[Exercise data Boundary: Start]

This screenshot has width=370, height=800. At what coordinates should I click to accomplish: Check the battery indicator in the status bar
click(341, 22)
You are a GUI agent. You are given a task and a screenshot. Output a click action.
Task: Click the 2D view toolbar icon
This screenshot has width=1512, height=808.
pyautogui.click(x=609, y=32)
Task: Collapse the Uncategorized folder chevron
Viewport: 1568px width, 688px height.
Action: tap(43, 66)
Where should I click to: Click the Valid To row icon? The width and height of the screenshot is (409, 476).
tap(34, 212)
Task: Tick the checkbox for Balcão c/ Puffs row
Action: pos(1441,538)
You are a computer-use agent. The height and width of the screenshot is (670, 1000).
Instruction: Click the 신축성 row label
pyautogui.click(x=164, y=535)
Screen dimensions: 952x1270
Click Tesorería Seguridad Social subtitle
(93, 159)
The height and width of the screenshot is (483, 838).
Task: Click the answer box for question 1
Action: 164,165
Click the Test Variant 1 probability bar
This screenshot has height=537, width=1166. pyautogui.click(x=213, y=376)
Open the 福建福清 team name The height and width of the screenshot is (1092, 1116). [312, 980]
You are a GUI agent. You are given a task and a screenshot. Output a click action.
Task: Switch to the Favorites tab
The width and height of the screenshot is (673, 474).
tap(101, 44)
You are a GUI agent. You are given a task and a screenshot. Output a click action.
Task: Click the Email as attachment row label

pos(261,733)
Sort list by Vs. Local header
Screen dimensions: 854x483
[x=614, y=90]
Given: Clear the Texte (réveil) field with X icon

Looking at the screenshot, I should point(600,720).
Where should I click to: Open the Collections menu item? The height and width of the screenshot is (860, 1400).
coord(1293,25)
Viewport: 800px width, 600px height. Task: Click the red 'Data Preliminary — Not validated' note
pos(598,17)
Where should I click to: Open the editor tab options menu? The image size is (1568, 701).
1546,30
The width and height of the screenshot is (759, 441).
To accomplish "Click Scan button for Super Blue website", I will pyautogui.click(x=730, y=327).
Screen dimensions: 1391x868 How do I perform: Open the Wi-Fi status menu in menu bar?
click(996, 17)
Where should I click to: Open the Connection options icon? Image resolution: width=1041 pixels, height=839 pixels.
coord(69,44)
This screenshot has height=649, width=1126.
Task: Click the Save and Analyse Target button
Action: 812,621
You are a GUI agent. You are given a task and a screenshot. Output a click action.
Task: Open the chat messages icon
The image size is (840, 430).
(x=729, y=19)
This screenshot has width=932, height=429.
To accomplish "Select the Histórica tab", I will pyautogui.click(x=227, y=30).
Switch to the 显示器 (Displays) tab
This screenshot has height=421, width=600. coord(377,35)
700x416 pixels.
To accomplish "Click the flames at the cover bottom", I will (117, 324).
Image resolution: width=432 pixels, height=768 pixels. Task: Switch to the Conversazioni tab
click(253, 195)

[Exercise data Boundary: End]

The output must reproduce the whole listing without a single change.

» Solved problem
This screenshot has width=370, height=800. At what coordinates should I click to accomplish: Check the battery indicator in the status bar
click(341, 22)
You are a GUI agent. You are given a task and a screenshot. Output a click action.
Task: Click the 2D view toolbar icon
This screenshot has width=1512, height=808.
pyautogui.click(x=609, y=32)
Task: Collapse the Uncategorized folder chevron
Viewport: 1568px width, 688px height.
Action: tap(43, 66)
Where should I click to: Click the Valid To row icon? The width and height of the screenshot is (409, 476).
tap(34, 212)
Task: Tick the checkbox for Balcão c/ Puffs row
Action: pos(1441,538)
You are a computer-use agent. The height and width of the screenshot is (670, 1000).
Instruction: Click the 신축성 row label
pyautogui.click(x=164, y=535)
Screen dimensions: 952x1270
Click Tesorería Seguridad Social subtitle
(93, 159)
The height and width of the screenshot is (483, 838).
Task: Click the answer box for question 1
Action: 164,165
Click the Test Variant 1 probability bar
This screenshot has height=537, width=1166. pyautogui.click(x=213, y=376)
Open the 福建福清 team name The height and width of the screenshot is (1092, 1116). [312, 980]
You are a GUI agent. You are given a task and a screenshot. Output a click action.
Task: Switch to the Favorites tab
The width and height of the screenshot is (673, 474).
tap(101, 44)
You are a GUI agent. You are given a task and a screenshot. Output a click action.
Task: Click the Email as attachment row label

pos(261,733)
Sort list by Vs. Local header
Screen dimensions: 854x483
[x=614, y=90]
Given: Clear the Texte (réveil) field with X icon

Looking at the screenshot, I should point(600,720).
Where should I click to: Open the Collections menu item? The height and width of the screenshot is (860, 1400).
coord(1293,25)
Viewport: 800px width, 600px height. Task: Click the red 'Data Preliminary — Not validated' note
pos(598,17)
Where should I click to: Open the editor tab options menu? The image size is (1568, 701).
1546,30
The width and height of the screenshot is (759, 441).
To accomplish "Click Scan button for Super Blue website", I will pyautogui.click(x=730, y=327).
Screen dimensions: 1391x868 How do I perform: Open the Wi-Fi status menu in menu bar?
click(996, 17)
Where should I click to: Open the Connection options icon? Image resolution: width=1041 pixels, height=839 pixels.
coord(69,44)
This screenshot has height=649, width=1126.
Task: Click the Save and Analyse Target button
Action: 812,621
You are a GUI agent. You are given a task and a screenshot. Output a click action.
Task: Open the chat messages icon
The image size is (840, 430).
(x=729, y=19)
This screenshot has width=932, height=429.
To accomplish "Select the Histórica tab", I will pyautogui.click(x=227, y=30).
Switch to the 显示器 (Displays) tab
This screenshot has height=421, width=600. coord(377,35)
700x416 pixels.
To accomplish "Click the flames at the cover bottom", I will (117, 324).
Image resolution: width=432 pixels, height=768 pixels. Task: Switch to the Conversazioni tab
click(253, 195)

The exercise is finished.